> **TASK TO COMPLETE**
Copy every line of the records below that holds the word "Coil".

> **DATA PROVIDED**

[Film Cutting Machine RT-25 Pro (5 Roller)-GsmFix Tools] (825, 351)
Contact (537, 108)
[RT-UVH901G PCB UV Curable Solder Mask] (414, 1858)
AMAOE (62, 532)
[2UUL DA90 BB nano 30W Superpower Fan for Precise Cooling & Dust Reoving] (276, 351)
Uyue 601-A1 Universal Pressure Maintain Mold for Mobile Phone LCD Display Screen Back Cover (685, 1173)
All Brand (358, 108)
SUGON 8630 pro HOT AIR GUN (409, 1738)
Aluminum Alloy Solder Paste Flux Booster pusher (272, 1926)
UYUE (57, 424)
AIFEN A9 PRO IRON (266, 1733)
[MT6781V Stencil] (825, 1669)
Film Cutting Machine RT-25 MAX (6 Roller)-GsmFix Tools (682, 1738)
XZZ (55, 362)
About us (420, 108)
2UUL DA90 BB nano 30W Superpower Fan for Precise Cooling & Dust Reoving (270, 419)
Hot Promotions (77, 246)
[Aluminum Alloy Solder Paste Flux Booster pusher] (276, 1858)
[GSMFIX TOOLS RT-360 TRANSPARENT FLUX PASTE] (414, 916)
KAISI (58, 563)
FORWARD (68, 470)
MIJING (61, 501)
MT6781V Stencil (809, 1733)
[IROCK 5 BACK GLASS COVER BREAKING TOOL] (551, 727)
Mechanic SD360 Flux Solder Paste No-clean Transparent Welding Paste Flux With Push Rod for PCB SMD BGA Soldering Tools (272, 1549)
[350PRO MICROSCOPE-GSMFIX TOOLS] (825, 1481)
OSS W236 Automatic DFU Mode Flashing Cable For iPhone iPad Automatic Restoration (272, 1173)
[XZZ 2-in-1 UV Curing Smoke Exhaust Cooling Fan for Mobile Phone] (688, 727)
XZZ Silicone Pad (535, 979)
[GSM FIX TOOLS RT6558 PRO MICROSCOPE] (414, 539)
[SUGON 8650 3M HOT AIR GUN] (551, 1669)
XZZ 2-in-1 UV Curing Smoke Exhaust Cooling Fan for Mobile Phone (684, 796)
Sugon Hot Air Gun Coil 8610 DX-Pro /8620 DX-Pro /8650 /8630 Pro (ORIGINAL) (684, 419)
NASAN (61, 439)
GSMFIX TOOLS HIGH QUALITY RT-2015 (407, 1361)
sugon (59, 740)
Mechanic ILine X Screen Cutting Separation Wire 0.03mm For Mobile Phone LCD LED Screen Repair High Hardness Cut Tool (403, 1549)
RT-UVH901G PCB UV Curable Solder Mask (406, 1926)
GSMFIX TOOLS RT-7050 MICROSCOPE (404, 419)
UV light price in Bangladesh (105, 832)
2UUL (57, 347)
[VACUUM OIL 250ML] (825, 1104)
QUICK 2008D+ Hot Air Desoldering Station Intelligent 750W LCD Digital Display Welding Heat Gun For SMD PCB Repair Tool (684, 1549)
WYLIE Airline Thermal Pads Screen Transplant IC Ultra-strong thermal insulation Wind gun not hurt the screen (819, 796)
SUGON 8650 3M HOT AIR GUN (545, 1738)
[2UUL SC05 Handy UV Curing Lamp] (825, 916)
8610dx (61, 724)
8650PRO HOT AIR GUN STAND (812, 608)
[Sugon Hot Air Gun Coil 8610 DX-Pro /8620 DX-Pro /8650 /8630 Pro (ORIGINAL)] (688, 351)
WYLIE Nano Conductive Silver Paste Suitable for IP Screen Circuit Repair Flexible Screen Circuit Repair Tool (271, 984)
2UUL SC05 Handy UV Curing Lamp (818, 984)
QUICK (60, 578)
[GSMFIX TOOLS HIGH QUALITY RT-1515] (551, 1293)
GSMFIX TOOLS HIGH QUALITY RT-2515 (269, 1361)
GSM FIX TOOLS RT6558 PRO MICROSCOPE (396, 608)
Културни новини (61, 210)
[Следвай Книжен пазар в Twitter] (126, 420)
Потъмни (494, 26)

> **EXPECTED ANSWER**
Sugon Hot Air Gun Coil 8610 DX-Pro /8620 DX-Pro /8650 /8630 Pro (ORIGINAL) (684, 419)
[Sugon Hot Air Gun Coil 8610 DX-Pro /8620 DX-Pro /8650 /8630 Pro (ORIGINAL)] (688, 351)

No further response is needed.